The piston and cylinder assembly 26 includes a piston 28 and a cylinder 30 mounted for movement axially of the piston 28. One end of the piston 28 and cylinder 30 is attached to the boat and the other is attached to the propulsion unit. The piston 28 is provided with a central aperture 29 having a threaded portion 40 and is sealed with respect to the cylinder 30 by means of an O-ring 32 provided in an annular groove 34. The piston 28 is retained in a relatively fixed position (i.e., ignoring some pivotal movement relative to the boat transom) by means of a tubular piston rod 36 pivotally secured to the transom 18 of the boat by means of the bracket assembly 22. The piston rod 36 is threaded at one end for connection to the threaded bore 27 in the swivel connector 25 and at the other end for connection to the threaded portion 40 of the aperture 29 in the piston 28. For purposes to be mentioned later, a number of ports 42 are provided in the piston rod 36 adjacent to the piston 28.

Means are provided for closing the ends of the cylinder 30 in the form of an end wall 44 at one end of the cylinder to form a pressure chamber 46 on one side of the piston 28 and a plate 48 at the other end of the cylinder to form a pressure chamber 50 on the other side of the piston 28. The end wall 44 includes a central aperture 52, a port 54 and a threaded annular flange 56. The plate 48 is retained on the cylinder 30 by means of a snap ring 60 and includes an aperture 58 through which the tubular piston rod 36 extends. The plate 48 is sealed to the cylinder 30 and to the piston rod 36 by means of O-rings 62 and 64 positioned to sealingly engage the inner surface of the cylinder 30 and the outer surface of the piston rod 36, respectively.

The hydraulic means also includes a continuously available source of hydraulic fluid connected to the assembly 26. The hydraulic fluid is supplied to the assembly by means of a pump 66 which can be driven directly off of the marine propulsion unit 14 to supply hydraulic fluid whenever the unit is operating or by an independent power source such as an electric motor. The pump 66 is connected to the assembly 26 by a supply conduit 68 and to a reservoir or sump 70 by a conduit 72. Hydraulic fluid from the assembly 26 is returned to the reservoir or sump 70 through a return conduit 74.

The flow of hydraulic fluid to the pressure chambers 46 and 50 in the cylinder 30 is controlled by means of a control valve 76 mounted on the end wall 44 of the cylinder 30 and operatively connected to the remote actuator by the cable 24. The control valve 76 includes a valve housing 78 secured to the cylinder 30 and is provided with a central cavity 82 threaded at 84 for connection to the threaded flange 56 provided on the end wall 44 and is sealed to the cylinder by means of an O-ring 85. The control valve also includes a spool valve 80 mounted for movement axially within the cavity 82 between a centered no-force position to second and third positions on opposite sides of the centered position as explained later in greater detail.

(WHAT THIS TASK INVOLVES) According to the piston and cylinder text, what retains the plate 48 on the cylinder 30? None of the rows are needed.

(EXTRACTED DATA)
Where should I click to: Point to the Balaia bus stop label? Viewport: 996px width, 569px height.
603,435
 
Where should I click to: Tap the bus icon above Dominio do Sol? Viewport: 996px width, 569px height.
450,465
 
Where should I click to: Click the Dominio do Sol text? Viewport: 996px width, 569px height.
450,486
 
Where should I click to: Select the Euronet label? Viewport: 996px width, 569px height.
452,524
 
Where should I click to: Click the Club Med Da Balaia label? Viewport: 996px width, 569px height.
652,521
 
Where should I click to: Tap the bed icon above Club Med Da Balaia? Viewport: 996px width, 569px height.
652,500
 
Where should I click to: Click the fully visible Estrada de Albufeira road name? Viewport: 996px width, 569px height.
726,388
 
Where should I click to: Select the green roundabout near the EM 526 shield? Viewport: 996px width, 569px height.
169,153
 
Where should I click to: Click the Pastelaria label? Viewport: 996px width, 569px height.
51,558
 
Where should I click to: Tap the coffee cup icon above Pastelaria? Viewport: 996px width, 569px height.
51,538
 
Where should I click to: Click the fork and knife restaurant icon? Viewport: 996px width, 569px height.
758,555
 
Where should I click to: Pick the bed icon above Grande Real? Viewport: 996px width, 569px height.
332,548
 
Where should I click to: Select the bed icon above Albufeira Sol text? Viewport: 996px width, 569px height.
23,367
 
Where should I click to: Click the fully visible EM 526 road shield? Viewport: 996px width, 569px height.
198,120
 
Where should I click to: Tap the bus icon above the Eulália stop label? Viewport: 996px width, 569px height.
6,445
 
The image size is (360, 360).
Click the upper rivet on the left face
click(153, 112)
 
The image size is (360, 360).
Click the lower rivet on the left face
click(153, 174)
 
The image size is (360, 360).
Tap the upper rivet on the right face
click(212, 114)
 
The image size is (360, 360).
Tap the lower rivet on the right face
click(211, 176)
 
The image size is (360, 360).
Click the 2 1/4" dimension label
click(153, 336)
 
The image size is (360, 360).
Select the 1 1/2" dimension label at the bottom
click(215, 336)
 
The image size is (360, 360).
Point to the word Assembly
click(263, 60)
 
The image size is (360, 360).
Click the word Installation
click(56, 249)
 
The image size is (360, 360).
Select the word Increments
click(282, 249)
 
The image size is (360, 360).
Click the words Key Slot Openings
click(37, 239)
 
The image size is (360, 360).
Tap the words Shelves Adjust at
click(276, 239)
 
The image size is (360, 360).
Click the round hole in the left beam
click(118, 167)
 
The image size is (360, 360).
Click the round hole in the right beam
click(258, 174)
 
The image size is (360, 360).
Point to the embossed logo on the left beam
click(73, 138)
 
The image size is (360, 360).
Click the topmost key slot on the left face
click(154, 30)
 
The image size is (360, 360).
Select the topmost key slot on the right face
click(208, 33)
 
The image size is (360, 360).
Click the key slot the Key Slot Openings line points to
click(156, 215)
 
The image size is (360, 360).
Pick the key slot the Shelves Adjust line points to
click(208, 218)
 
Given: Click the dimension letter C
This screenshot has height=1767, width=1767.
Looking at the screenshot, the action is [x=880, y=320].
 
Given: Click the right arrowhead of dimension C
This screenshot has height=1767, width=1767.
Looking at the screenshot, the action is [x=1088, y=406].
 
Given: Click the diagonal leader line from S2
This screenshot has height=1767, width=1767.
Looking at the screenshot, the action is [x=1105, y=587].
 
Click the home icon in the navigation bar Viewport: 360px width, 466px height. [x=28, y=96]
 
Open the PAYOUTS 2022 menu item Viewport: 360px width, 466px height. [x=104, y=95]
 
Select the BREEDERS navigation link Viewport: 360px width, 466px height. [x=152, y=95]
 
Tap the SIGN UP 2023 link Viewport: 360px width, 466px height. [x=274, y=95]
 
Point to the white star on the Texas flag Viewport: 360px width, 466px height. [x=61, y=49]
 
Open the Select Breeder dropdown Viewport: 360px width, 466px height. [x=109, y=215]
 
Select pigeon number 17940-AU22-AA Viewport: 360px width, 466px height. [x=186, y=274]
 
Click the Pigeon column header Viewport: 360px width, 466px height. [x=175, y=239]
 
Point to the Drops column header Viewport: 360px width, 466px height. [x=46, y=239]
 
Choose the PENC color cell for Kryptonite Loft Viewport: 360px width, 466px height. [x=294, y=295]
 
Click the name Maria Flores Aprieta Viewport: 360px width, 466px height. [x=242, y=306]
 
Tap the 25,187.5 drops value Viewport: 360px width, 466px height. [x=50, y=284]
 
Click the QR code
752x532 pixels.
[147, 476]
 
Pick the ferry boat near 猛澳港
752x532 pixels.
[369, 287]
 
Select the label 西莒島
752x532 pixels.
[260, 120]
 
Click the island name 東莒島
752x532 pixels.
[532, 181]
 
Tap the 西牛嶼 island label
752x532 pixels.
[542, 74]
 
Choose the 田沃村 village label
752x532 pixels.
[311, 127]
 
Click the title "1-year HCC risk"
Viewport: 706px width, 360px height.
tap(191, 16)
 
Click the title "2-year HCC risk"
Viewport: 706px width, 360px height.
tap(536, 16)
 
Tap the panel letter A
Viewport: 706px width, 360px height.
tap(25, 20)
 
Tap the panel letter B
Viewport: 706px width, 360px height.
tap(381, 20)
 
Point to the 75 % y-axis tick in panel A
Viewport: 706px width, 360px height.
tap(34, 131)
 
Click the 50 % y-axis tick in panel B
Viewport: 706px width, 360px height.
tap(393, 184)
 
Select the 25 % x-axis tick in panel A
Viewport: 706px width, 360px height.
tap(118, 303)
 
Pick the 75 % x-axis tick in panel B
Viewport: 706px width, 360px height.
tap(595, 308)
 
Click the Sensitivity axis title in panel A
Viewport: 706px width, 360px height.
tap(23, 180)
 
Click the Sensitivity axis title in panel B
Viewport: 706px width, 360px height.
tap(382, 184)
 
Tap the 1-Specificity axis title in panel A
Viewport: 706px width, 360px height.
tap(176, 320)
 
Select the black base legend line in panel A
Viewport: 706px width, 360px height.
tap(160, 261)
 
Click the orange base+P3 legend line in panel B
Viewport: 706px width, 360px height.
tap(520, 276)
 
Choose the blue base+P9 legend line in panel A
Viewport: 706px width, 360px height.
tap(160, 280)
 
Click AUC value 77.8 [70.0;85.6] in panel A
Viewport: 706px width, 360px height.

(CORRECT ANSWER) A snap ring 60.